- [EXERCISE BRIEF]: Write out the whole listing word for word.

___ EXERCISE INPUT ___

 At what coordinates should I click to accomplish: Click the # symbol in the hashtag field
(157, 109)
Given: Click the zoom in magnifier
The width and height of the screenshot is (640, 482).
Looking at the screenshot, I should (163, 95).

___

- [RESPONSE TO THE EXERCISE]:
 At what coordinates should I click to accomplish: Click the # symbol in the hashtag field
(157, 109)
Given: Click the zoom in magnifier
The width and height of the screenshot is (640, 482).
Looking at the screenshot, I should (163, 95).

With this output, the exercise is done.